• PROVIDED ENTRIES:
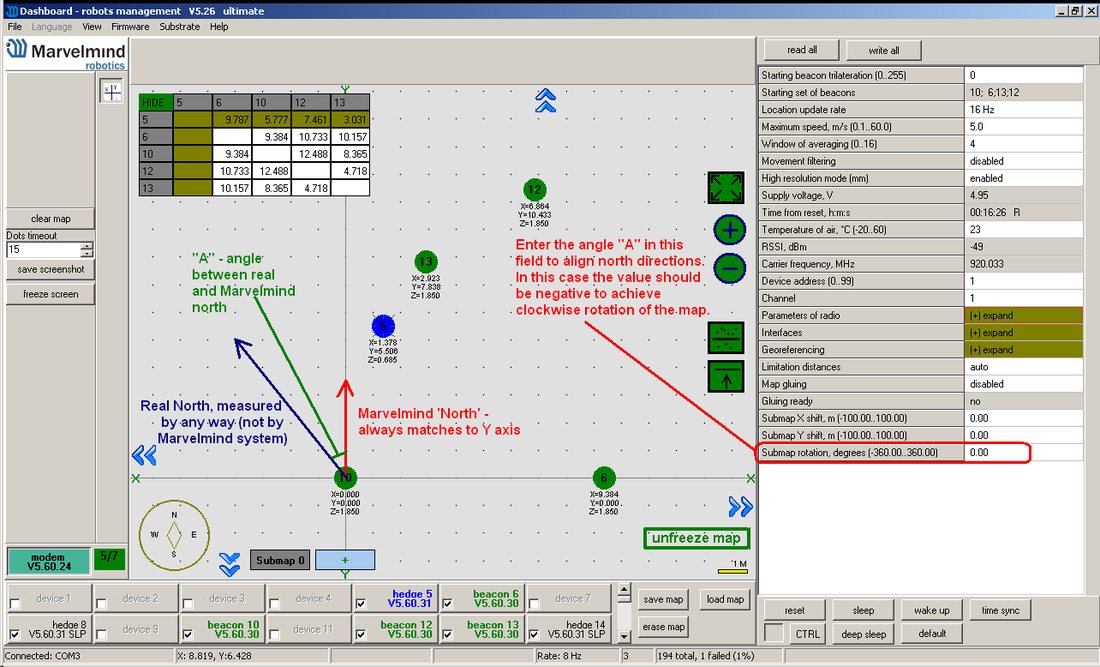The image size is (1100, 667).
Task: Click the fit-to-screen arrows icon
Action: coord(725,187)
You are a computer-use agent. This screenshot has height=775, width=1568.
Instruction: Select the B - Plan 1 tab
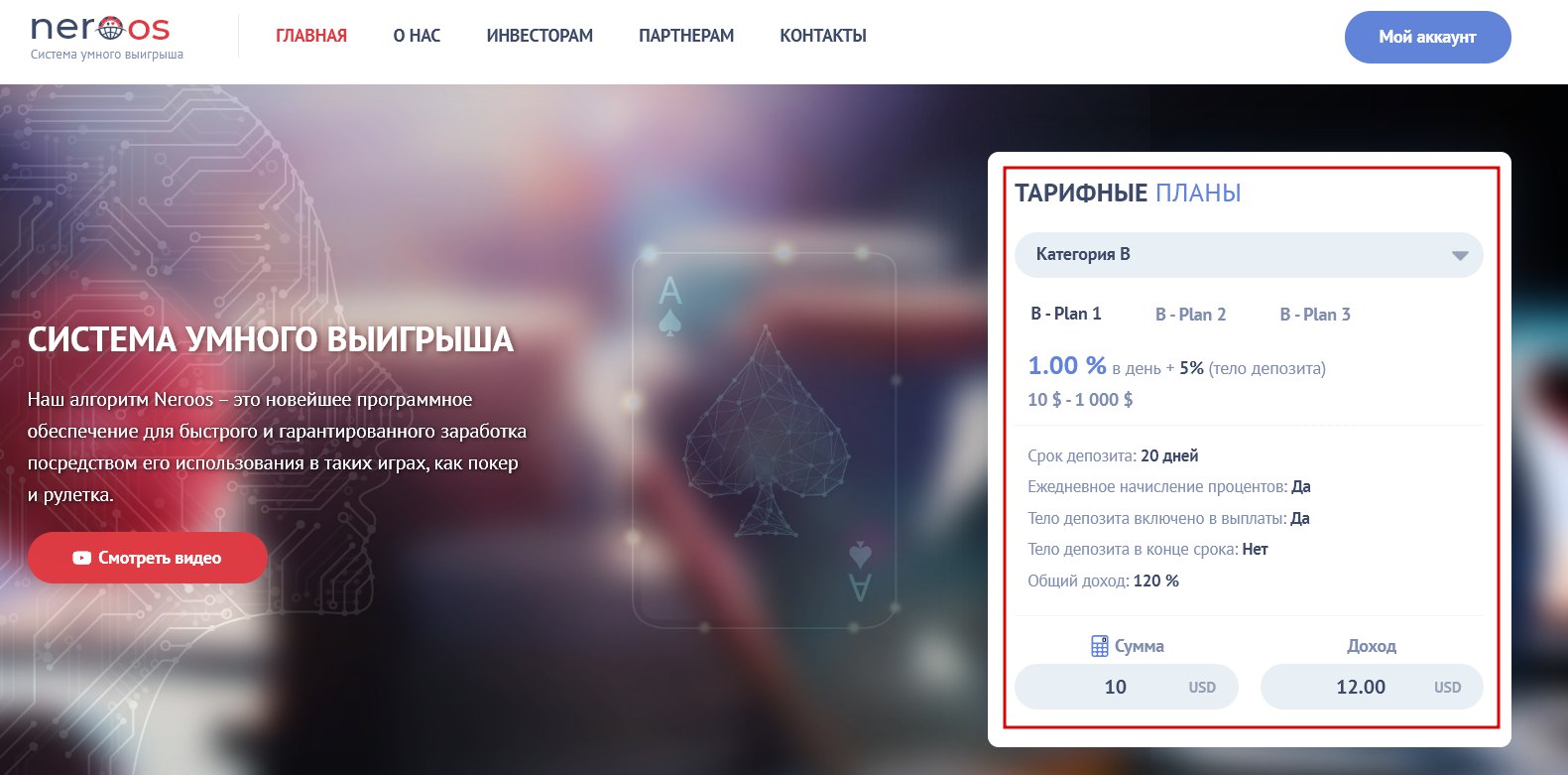tap(1066, 314)
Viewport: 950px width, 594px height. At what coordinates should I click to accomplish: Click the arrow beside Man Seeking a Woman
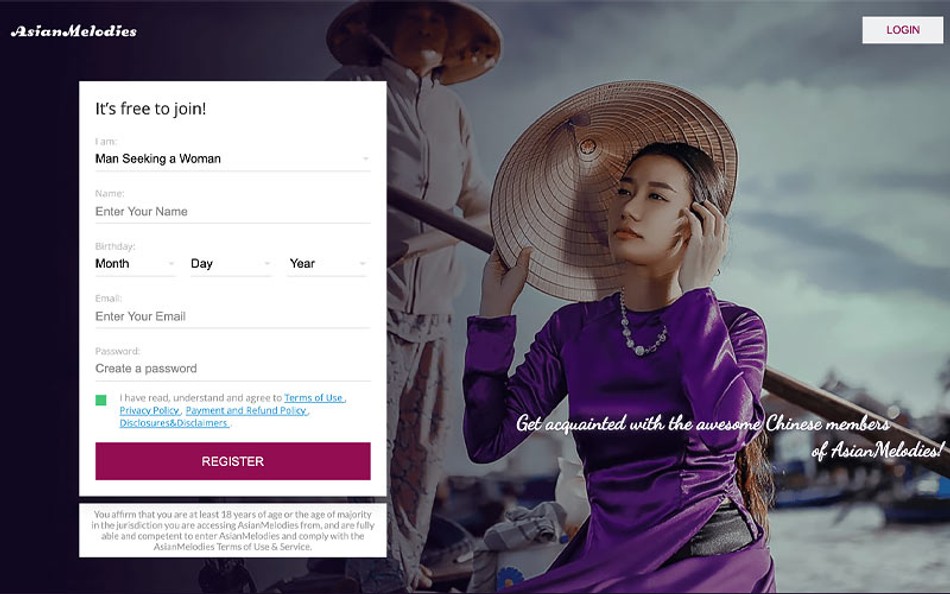365,159
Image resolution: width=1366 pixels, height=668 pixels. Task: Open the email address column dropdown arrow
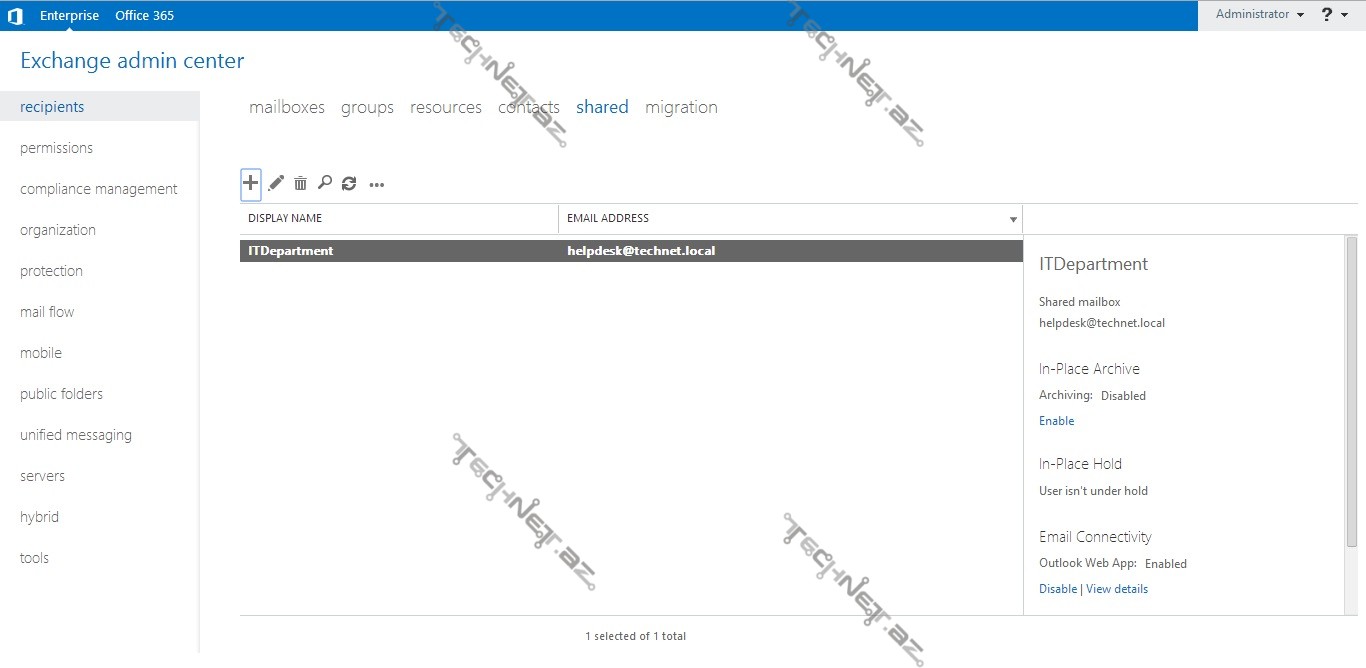[x=1013, y=219]
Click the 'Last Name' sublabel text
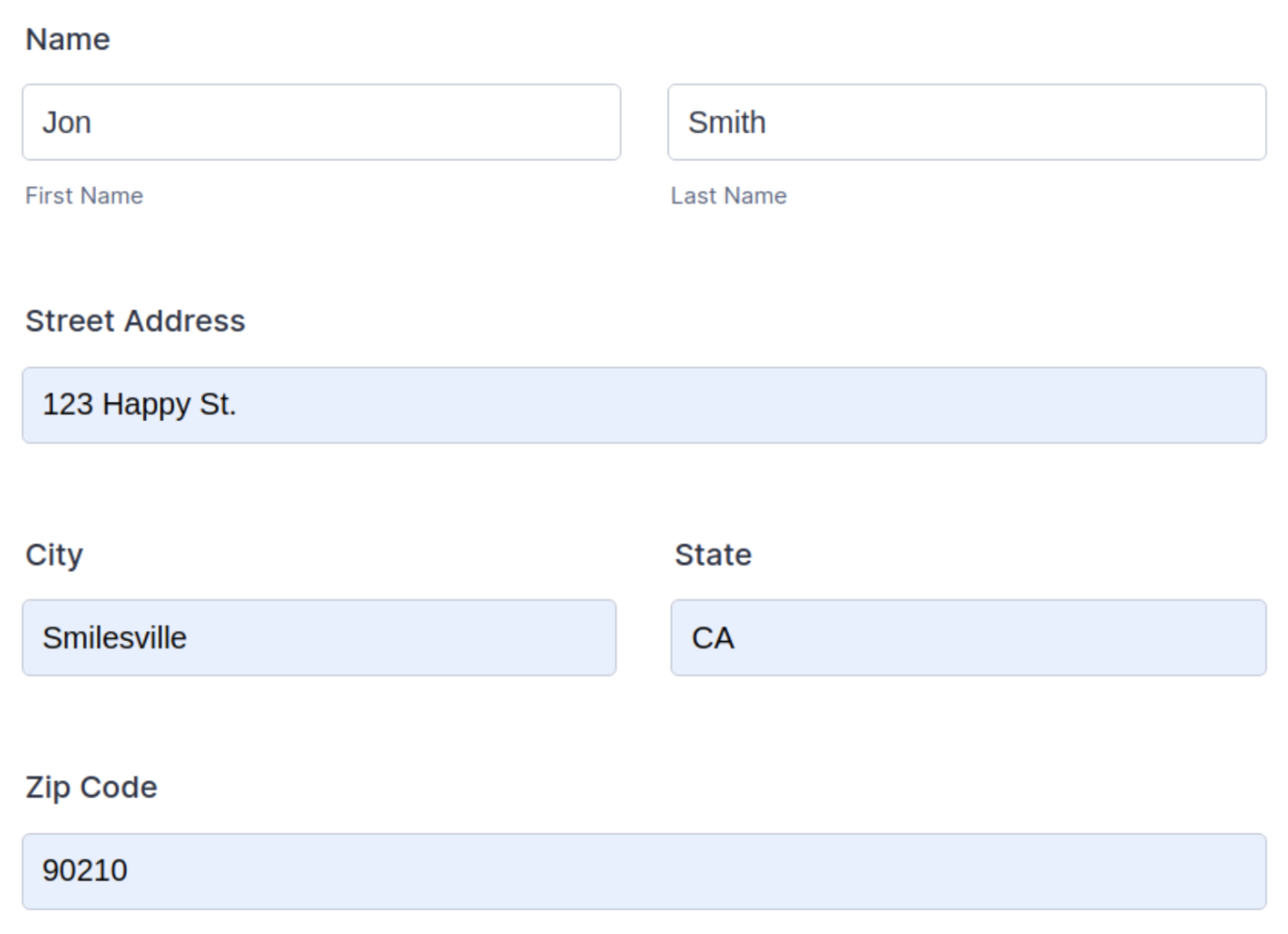 728,195
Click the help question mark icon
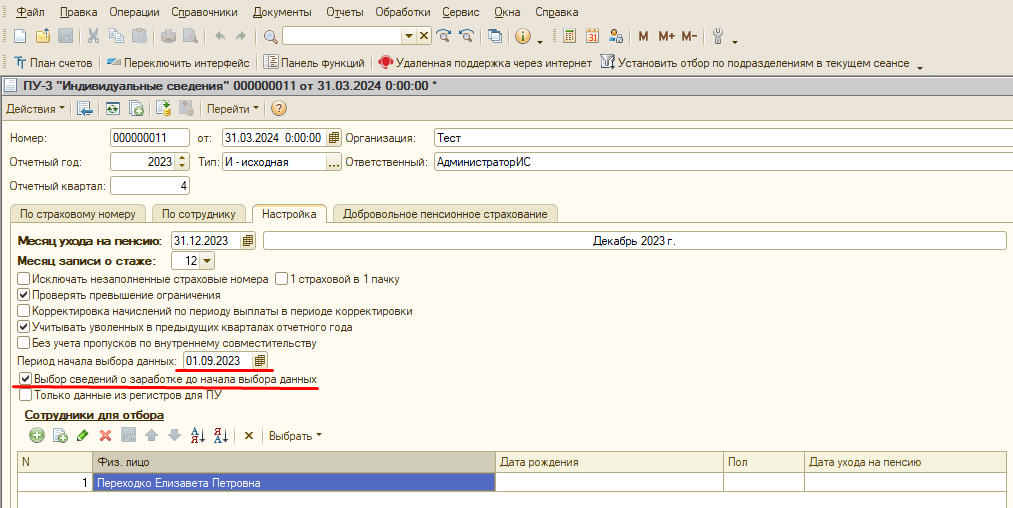Viewport: 1013px width, 508px height. [x=279, y=108]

• WHAT NEEDS TO BE DONE:
Where pictures appear, omit them, and transcribe exactly, with nothing else, the lines from the line with "You are a computer-use" through the final line of the records above, both ends included.

• SOLUTION BELOW:
You are a computer-use agent. This screenshot has height=775, width=1568.
Instruction: Select the B - Plan 1 tab
tap(1066, 314)
Viewport: 950px width, 594px height. At what coordinates should I click to accomplish: Click the arrow beside Man Seeking a Woman
365,159
Image resolution: width=1366 pixels, height=668 pixels. Task: Open the email address column dropdown arrow
[x=1013, y=219]
Click the 'Last Name' sublabel text
 728,195
Click the help question mark icon
Viewport: 1013px width, 508px height. [x=279, y=108]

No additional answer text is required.